Breast cancer studies show that simply consuming one bowl of miso soup per day, as most residents of Japan do, can help cut the risk of breast cancer and protect against radiation. This is attributed to the magic ingredient of fermented soy paste, used to make miso. Miso soup is said to help regulate the hormone estrogen in women, a hormone that can cause tumors to develop. Though research into this healthy characteristic of miso soup is still ongoing, there are still a bevy of other nutrients beneficial to humans. The wakame seaweed added to miso soup also possesses its own nutrients, helping to lower blood pressure and reduce cholesterol. The combination of wakame and miso is also said to be an effective fighter against nicotine-related disorders. This is a delicious miso recipe, and is a great substitute for breakfast in winter. It is warming in nature, high in protein and it has a combination of essential vitamins and minerals which help boost your immune system and will help keep colds and flu away. What a great way to start your day!
3 cups water
10cm square piece konbu (kelp) 15g of katsuobushi (bonito flakes)

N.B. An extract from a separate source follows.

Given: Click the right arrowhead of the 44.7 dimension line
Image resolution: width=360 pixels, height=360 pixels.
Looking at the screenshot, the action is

2-3 tbsp miso (or to taste) (Spiral band foods)
150g Organic tofu Pureharvest, cut into 1.5cm cubes 5g dried wakame
15g dried Shitake mushrooms, diced
Carrots diagonally sliced
Daikon diagonally sliced (Japanese white radish) 3 spring Onions (sliced thinly, white part only) dash Soy sauce or tamari
Dash Mirin vinegar
Bok choy or silver beet or any Asian greens
3cm piece of freshly diced/grated ginger
1 Garlic cloves (chopped) (please note garlic and ginger are an optional extra)
Choose one of the following:
- Buckwheat soba or Udon Noodles
- Brown rice
- Millet Quinoa etc
Dashi (stock can be made ahead of time and stored in fridge)
- Wipe the surface of konbu with a dry cloth. Using scissors, make a few snips into the konbu to help release the flavours. Place water and konbu in a saucepan and soak for at least 30 minutes.
- Place the pan over medium heat and slowly bring to the boil. Just before it reaches boiling point, remove the konbu and discard.
- Return the pan back to the stove,Once the water comes to the boil, turn off the heat, put a ladleful of cold water into the pan, then add the katsuobushi.
- Return to the heat until the water comes back to the boil, then remove from heat and leave until the bonito flakes settle on the bottom of the pan.
- Strain dashi through a fine sieve. Do not squeeze out the flakes, as this will make the stock very fishy.
- Soak Shitake mushrooms for at least 1/2 hour in boiling water then slice.
- Soak the wakame in cold water for 10 minutes. Drain and squeeze out excess water. Cut into bite-sized pieces.
- Saute carrots, daikon and tofu. for 2 minutes in olive oil add diced garlic, and ginger saute for another 2 minutes.
- Add dashi, and greens to the pan and cook for 2 minutes min.
- Dissolve miso in a cup of the stock and pour back into remaining stock in the pan, making sure the stock does not boil after the miso is added. (Boiling the miso will destroy its properties)
- Add shitake mushrooms, mirin and soy sauce or tamari, to taste.
- Serve in a bowl, garnished with finely chopped shallots.